SET EXERCISE
Copy the lines of the records word for word, beginning at the line that contains "Task: Open the Spalten column selector" and continuing through the last line of the records.

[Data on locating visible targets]
####
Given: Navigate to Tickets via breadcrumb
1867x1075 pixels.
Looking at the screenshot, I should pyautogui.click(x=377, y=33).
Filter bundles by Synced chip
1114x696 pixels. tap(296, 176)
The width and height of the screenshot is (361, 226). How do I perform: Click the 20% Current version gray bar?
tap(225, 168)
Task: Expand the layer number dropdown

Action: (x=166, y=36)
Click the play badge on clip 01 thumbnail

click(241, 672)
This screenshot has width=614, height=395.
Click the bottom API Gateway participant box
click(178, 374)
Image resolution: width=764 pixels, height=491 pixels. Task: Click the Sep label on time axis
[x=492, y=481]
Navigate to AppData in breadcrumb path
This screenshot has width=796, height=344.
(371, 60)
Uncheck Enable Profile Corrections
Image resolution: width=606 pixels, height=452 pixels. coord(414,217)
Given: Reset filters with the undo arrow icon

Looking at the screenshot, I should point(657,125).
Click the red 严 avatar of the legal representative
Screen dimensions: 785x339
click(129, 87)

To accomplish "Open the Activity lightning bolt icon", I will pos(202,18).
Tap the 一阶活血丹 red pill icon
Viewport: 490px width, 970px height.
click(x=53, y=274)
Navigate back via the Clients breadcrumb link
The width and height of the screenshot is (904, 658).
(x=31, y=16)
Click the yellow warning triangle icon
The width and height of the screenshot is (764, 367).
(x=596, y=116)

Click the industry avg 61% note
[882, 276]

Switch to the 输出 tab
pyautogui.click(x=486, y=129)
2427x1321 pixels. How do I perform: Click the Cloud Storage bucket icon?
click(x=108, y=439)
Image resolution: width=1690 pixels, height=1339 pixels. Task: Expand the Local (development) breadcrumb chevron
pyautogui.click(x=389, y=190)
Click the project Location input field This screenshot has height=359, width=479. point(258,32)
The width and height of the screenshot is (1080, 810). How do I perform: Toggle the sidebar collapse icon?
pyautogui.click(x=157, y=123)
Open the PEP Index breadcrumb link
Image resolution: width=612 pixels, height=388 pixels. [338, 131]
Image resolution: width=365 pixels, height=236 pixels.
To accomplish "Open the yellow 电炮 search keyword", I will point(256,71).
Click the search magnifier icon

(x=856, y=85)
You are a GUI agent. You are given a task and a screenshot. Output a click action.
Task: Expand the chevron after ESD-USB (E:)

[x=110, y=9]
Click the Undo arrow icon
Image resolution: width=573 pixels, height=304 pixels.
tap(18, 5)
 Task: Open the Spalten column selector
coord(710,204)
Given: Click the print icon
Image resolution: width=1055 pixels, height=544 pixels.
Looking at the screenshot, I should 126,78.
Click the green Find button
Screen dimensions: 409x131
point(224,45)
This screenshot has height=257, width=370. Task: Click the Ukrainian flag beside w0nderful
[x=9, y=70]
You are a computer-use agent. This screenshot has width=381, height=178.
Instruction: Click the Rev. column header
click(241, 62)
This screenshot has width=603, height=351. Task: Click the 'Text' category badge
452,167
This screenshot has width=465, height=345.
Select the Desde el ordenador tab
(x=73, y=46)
####
ANSWER
 Task: Open the Spalten column selector
coord(710,204)
Given: Click the print icon
Image resolution: width=1055 pixels, height=544 pixels.
Looking at the screenshot, I should 126,78.
Click the green Find button
Screen dimensions: 409x131
point(224,45)
This screenshot has height=257, width=370. Task: Click the Ukrainian flag beside w0nderful
[x=9, y=70]
You are a computer-use agent. This screenshot has width=381, height=178.
Instruction: Click the Rev. column header
click(241, 62)
This screenshot has width=603, height=351. Task: Click the 'Text' category badge
452,167
This screenshot has width=465, height=345.
Select the Desde el ordenador tab
(x=73, y=46)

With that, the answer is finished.